Glyn Moody writes: Against a background of Google Chrome's growing market share in the browser sector, and doubts about Firefox's long-term prospects, Mozilla needs to come up with an effective response. How about going back to the project's roots, and forking the Firefox code? Creating a small, independent team with permission to break all the rules, which would work in direct competition with the main Firefox branch, would give Mozilla the best of both worlds: rapid-fire releases of innovative code plus steady improvement of the main Firefox browser, with the latter adopting features from the former as and when appropriate. After all, if Mozilla doesn't fork Firefox, somebody else probably will...
Glyn Moody writes: Diaspora, the free software project to create a distributed version of Facebook, has been much in the news recently — not least because it has raised $170,000 in just a few weeks. But what's also interesting is the way they've raised that money: through a series of graded rewards for pledges of financial support. This is an approach adopted by some forward-thinking musicians: for example, Jill Sobule funded her last album in the same way, garnering $75,000 in pledges from fans. Is this a model that could be applied to other free software projects, or is it just a one-off?
Glyn Moody writes: The final version [.pdf] of the important Digital Agenda for Europe has been leaked – and shows that the European Commission has betrayed open standards. Where an earlier draft [.doc] had an entire section headed “Open Standards and Interoperability”, the latest version only uses the word “open” once in the corresponding section “Interoperability and standards.” It also contains nonsense like this: “Every IT product or service relies on one or more standards. Interoperability between these standards is the only way to make our lives and doing business easier – smoothing the way to a truly digital society.” But it's not interoperability *between* standards that is important – that's just engineering – but interoperability between *implementations* of a given standard: that's where the battles are, as the history of HTML and ODF has shown. So, are they fools or knaves?

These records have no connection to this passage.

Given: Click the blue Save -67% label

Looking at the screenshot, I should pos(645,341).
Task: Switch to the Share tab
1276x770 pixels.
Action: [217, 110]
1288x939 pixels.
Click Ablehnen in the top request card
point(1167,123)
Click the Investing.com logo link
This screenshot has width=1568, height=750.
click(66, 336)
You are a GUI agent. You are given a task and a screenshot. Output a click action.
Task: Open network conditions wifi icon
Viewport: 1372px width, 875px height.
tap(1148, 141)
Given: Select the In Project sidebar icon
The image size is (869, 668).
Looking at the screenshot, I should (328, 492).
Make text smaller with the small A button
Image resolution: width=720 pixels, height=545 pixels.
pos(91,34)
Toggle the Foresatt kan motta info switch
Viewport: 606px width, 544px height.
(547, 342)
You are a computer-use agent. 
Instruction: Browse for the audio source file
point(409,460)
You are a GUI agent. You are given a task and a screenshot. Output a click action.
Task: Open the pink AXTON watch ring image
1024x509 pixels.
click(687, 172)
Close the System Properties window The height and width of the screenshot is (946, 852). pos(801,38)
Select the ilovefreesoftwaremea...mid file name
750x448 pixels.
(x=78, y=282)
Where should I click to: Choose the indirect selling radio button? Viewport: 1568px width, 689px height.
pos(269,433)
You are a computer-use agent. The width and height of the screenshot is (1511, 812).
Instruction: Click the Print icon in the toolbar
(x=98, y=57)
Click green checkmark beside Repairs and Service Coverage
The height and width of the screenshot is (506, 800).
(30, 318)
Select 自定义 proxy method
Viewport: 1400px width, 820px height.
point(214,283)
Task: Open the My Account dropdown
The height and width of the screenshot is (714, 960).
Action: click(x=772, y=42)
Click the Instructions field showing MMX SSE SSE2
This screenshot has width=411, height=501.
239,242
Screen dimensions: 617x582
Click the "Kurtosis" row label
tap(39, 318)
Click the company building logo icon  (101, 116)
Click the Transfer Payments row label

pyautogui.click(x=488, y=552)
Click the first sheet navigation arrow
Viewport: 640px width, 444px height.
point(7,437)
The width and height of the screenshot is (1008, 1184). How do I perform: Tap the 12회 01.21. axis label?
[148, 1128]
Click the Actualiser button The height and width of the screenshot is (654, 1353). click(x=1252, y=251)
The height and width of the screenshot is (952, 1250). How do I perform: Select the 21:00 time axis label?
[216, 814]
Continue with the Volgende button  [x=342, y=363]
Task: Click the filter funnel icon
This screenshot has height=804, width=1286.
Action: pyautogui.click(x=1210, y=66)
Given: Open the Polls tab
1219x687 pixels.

Glyn Moody writes: People have been making money from free software ever since Richard Stallman started selling GNU Emacs on tapes for $150 a time. That's been good for hackers, who have often managed to make a living from their coding by working for one of the startups based around free software. And as companies like Red Hat and Google have grown in size and profitability, so have the credibility and clout of free software. But there is another reason why the success of these new kinds of businesses is so crucial: in many respects they offer a glimpse of coming shifts in other industries that need to grapple with the conundrum of how to make money from goods that are freely available. In particular, they offer the music and film industries an example of an alternative to fighting people's natural instinct to share digital abundance, by making money from new scarcities.